Jean-Michel pointait son doigt sur les dessins de Momo et repoussait les calques et les brouillons dessinés par son fils. Ils tombèrent en un grand fracas, comme une immense cascade de papier depuis le haut de la table à dessin de l'agence dans l'indifférence du père et du fils. Il fallait d'abord que Momo comprenne d'où venait son erreur sur cet exercice en grandeur nature que lui faisait faire Jean-Michel sur des dessins de chantiers déjà livrés. Tous les soirs, pendant une heure, après son travail à l'agence et avant le repas, Momo se devait ainsi, puisqu'il avait décidé d'arrêter les cours, de suivre ceux de son père. Il y faisait d'habitude preuve d'une grande capacité de travail et d'analyse mais ce soir, sur les plans de l'école hôtelière du Touquet, il n'arrivait pas à saisir les jeux d'angles des planchers et des murs porteurs comme si sa capacité habituelle à projeter les formes dans l'espace mental était éteinte.

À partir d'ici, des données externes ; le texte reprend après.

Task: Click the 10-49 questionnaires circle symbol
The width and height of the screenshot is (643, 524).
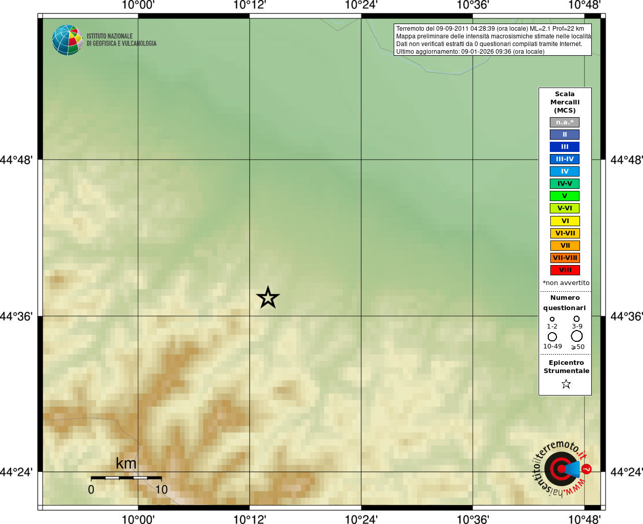Action: coord(552,337)
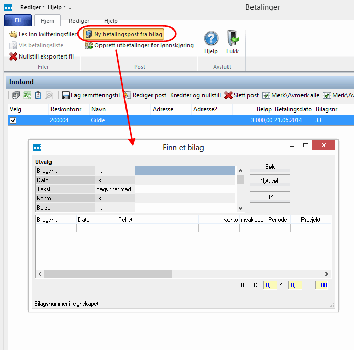
Task: Expand Hjelp dropdown in title bar
Action: coord(57,8)
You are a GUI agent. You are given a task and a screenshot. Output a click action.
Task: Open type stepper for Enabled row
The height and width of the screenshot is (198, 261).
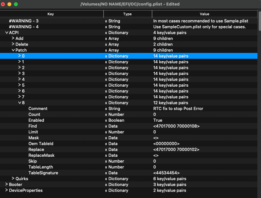coord(106,120)
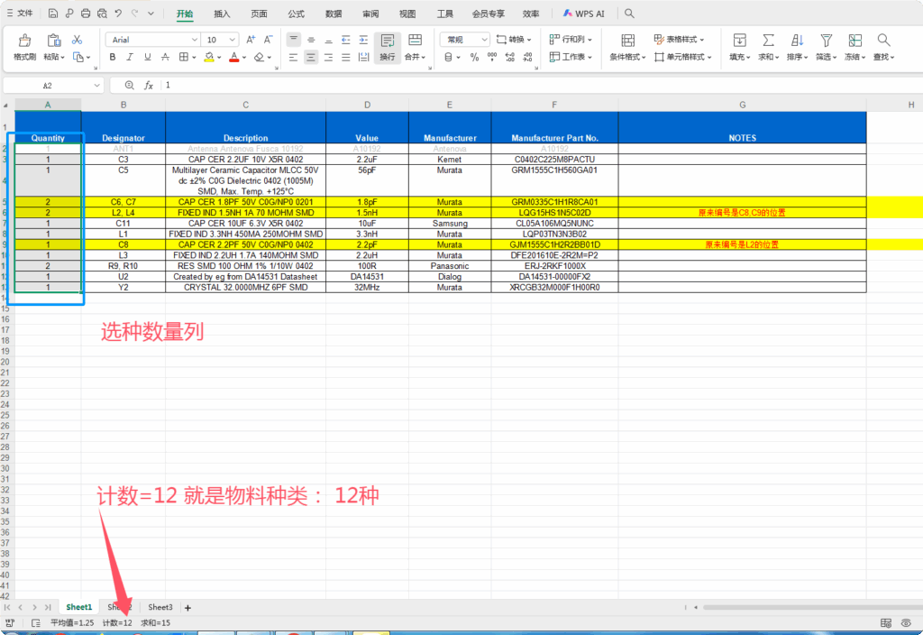The image size is (923, 635).
Task: Click the WPS AI button
Action: coord(583,14)
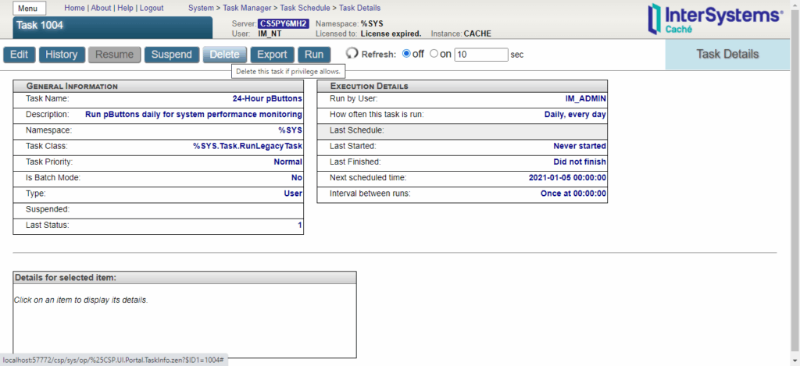This screenshot has width=800, height=366.
Task: Click the grayed Resume button
Action: [x=115, y=55]
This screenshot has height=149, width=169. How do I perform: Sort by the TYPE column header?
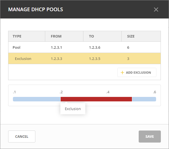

- Non mais c'est pas vrai ! Mais tu as la tête ailleurs ou quoi ? Là, tu me remets les 8 millimètres sinon les clients ils dormiront dans le vide, crétin...
Momo ne put s'empêcher de rire à cette idée. Son père fit semblant d'être sérieux et en appliquant une petite claque amicale sur le rond du crâne de son fils finit lui aussi par éclater de rire.

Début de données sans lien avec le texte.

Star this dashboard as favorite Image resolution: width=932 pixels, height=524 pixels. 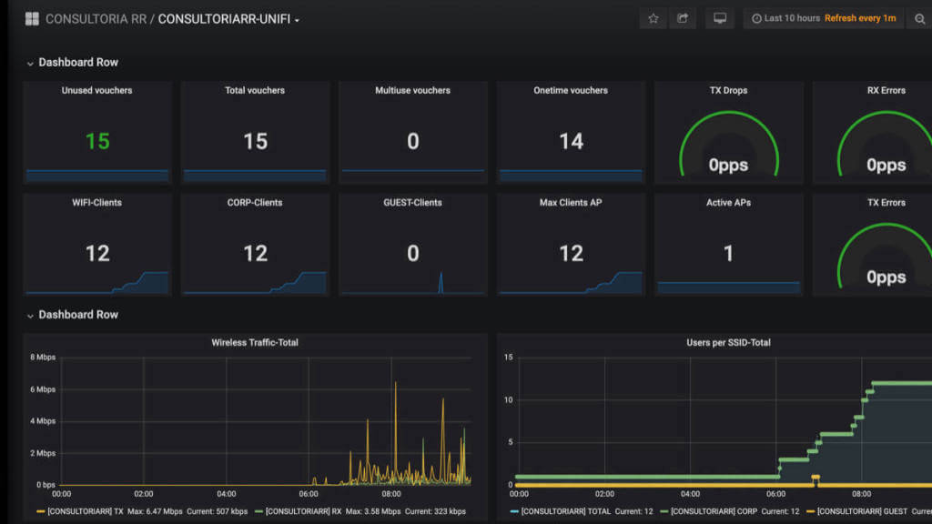[653, 18]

- Non mais sérieusement Momo ! Sois attentif !
- Ba, je suis un rien crevé et puis...
- ....et puis Monsieur sort ce soir... reprit Jocelyne qui venait de les rejoindre dans l'agence pour les appeler pour le repas.
- Ba, voilà, des gens vont mourir sous les ruines d'un hôtel parce que Monsieur Momo a un rendez-vous galant ! Ah ! Elle est belle l'architecture française ! Elle a de l'avenir !
- Tu ne crois pas Jean-Michel que tu en fais un peu trop... Et tout à l'heure encore tu es venu en catimini me dire ton admiration devant la rapidité de TON fils à faire les calculs pour une cabine de téléphérique... Alors ?
- C'est vrai Papa ? T'as fait ça?
- Oui... Bon... Oui... Tu t'en es bien tiré sur les fondations. J'aurais pas mieux fait c'est sûr...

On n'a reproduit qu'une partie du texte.